The alienating consequences of this disparity between the viewpoints of regular officers and their provincial counterparts can be glimpsed in the journal of Captain Samuel Jenks, a thoughtful blacksmith from Point Shirley (Chelsea), Massachusetts, who served in the Bay Colony regiment that had accompanied Haviland’s expedition down Lake Champlain. Jenks and his fellow officers had already been offended when, after the surrender of Île-aux-Noix, Haviland would not allow them onto the island to take a look at the fort. It was, Jenks had written on August 28, “lookd upon as a very high affair, when we have done most part of the fatigue dureing the siege, & our men have been more exposed than [the regulars, that we] must now be denyd the liberty to go & see what [we] have fought for.” Following the surrender of Montréal, he and his comrades were intensely curious about the capital of Canada, but they had to content themselves with what sights they could see from two miles off. “This city,” he wrote, “makes a very beautiful appearance & [has] very fine buildings & beautiful improvements.” Or so “they look,” he added ruefully, “at a distance.” That very afternoon his regiment received its orders to march for Crown Point, where, he wrote, “I fear we shall be kept until ye last of November, for ye command is left to Haverland, & I know he delights to fatigue ye provincials.” And there in fact they stayed until November 18, working on the fort and its barracks despite a terrifying outbreak of smallpox, severe weather, and the utter lack of an enemy threat. In the end there was no love left to be lost between the provincials and regulars who together had added Canada to the British empire. “To day,” Jenks had commented on October 31, “the commanding officer [Haviland] keeps all the [provincial] troops on fatigue, so eager are they to git all they possibly can out of us before they dismis us. I think this parallell with ye devils rage, when he knew his time was short to plague mankind in; so I know their time is short like their masters.” A couple of weeks later, hearing that Haviland had fallen in the snow and broken his leg, Jenks could only comment, “I am sorry it was his leg.”5

Thus for many of the homesick—and more seriously ill—provincials, even the triumphant final campaign of the American war ended bitterly. Others no doubt felt mainly weariness, and gratitude at having survived their service. But not one of them who kept a record of his service thought to comment on the great imperial victory as a vindication of British military professionalism. Instead, they thanked God that the war had ended with so little shedding of blood. Gibson Clough, returning from Louisbourg after an absence of nearly two years, merely wrote, on New Year’s Day, 1761, “I arrive at Salem my native place, to my great Joy and content, and thus I conclude my Journal, with my best wishes and good will to all brother soldiers.” 6

Ensign Rufus Putnam, back in New Braintree, found more to say.

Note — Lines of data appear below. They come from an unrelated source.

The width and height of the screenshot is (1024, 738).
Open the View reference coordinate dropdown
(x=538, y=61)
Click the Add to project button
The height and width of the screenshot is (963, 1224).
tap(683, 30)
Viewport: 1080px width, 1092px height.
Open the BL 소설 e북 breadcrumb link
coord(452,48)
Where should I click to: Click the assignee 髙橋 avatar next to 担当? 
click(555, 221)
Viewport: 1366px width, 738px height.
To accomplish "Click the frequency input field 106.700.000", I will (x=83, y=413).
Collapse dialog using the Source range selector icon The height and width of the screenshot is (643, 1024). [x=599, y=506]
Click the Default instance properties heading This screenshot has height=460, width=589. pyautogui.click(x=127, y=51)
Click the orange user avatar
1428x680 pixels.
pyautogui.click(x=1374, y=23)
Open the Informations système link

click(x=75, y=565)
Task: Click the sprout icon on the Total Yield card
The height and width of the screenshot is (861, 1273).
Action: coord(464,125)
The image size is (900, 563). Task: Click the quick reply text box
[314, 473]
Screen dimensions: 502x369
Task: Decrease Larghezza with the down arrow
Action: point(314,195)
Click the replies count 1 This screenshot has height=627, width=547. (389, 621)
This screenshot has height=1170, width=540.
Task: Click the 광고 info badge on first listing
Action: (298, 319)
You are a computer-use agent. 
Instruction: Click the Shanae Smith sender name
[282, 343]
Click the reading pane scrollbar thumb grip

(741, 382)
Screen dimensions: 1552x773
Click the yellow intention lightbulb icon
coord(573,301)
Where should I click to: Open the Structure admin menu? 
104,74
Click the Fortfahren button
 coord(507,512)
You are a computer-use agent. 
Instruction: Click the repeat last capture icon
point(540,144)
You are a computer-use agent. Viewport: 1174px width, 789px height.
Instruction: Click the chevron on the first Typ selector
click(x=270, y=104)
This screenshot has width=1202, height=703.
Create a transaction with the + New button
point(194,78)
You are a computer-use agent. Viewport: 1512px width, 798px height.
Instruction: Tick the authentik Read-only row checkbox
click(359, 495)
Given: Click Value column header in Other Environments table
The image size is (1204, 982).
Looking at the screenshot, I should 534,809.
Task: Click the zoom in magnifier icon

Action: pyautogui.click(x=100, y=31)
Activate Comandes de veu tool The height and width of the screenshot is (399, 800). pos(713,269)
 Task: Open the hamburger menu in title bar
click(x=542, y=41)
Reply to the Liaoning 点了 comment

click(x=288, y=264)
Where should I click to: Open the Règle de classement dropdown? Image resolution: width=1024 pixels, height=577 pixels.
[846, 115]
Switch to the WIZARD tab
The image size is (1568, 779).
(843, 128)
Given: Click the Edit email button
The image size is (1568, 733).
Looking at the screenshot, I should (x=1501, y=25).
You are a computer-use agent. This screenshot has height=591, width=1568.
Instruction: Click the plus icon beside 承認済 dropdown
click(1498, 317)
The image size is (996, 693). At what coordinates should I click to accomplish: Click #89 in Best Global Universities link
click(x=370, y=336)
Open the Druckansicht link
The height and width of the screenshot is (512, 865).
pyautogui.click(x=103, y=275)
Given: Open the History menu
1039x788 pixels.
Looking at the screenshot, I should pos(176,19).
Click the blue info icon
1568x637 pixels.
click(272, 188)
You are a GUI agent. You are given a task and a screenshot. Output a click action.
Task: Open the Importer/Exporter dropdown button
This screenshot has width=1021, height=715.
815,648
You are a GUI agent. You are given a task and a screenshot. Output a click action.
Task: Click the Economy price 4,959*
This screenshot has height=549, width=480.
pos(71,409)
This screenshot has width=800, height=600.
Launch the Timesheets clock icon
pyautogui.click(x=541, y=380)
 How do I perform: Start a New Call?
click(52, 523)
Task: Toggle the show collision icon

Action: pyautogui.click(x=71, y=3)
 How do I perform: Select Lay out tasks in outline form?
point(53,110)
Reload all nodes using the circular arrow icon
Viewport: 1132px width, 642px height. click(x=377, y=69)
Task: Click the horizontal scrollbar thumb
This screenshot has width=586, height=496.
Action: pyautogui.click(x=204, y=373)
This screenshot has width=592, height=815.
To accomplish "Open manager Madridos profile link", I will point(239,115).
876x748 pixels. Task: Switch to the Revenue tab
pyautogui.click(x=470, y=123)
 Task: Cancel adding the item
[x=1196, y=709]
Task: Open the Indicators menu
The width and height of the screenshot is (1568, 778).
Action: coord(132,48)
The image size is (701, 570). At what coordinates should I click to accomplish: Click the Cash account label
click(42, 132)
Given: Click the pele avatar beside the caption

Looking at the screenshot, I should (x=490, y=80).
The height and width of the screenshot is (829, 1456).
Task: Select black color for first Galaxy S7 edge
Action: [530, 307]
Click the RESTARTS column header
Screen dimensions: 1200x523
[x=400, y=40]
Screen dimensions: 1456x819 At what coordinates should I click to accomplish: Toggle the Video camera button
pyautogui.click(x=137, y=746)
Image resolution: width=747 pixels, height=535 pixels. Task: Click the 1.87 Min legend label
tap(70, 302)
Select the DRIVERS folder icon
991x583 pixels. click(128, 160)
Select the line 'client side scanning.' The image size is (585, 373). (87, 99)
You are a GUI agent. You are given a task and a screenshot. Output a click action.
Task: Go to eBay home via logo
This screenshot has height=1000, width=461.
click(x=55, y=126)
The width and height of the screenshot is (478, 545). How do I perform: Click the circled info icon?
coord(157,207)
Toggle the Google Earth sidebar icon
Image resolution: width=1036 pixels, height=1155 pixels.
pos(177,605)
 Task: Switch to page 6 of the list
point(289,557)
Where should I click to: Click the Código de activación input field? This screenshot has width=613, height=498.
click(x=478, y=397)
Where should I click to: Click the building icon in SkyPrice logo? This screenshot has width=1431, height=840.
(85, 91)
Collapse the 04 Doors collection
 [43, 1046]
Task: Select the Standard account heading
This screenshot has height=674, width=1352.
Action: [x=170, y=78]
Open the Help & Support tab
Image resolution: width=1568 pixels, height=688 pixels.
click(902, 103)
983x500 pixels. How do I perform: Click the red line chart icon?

He had overcome his scruples against further service when offered a commission, but then had found himself assigned once more to the Ticonderoga sawmills he detested. In this way he had been “deprived of the honour, and of Shearing in the feteague of twelve days Seage at the Isle de nanx,—which opened the way for the junction of the three British armies before Montreal.” At home once more on December 1, Putnam congratulated himself that, for the first time since 1757, he had not been cheated by regular officers. Then, in a final entry, he tried to sum up his reactions to the four campaigns he had served in. “And now, soon after my return home, I [have] concluded not to go into the service any more, not from any dislike to the service of my King and Country, or any misfortunes in the service, for, through the goodness of Divine Providence, I was always prospered in some measure, and had my health entirely the whole 4 years that I have been out. And, although I underwent many hardships and difficulties; yet, by the good hand of my God upon me, I was enabled to bear up under them all.”7 Then, without ceremony, ex-Ensign Putnam got on with his life. In the spring he married and, using money saved from his pay, set himself up as a farmer and millwright. Ex-Private Clough went back to his bricklaying; ex-Captain Jenks returned to his smithy.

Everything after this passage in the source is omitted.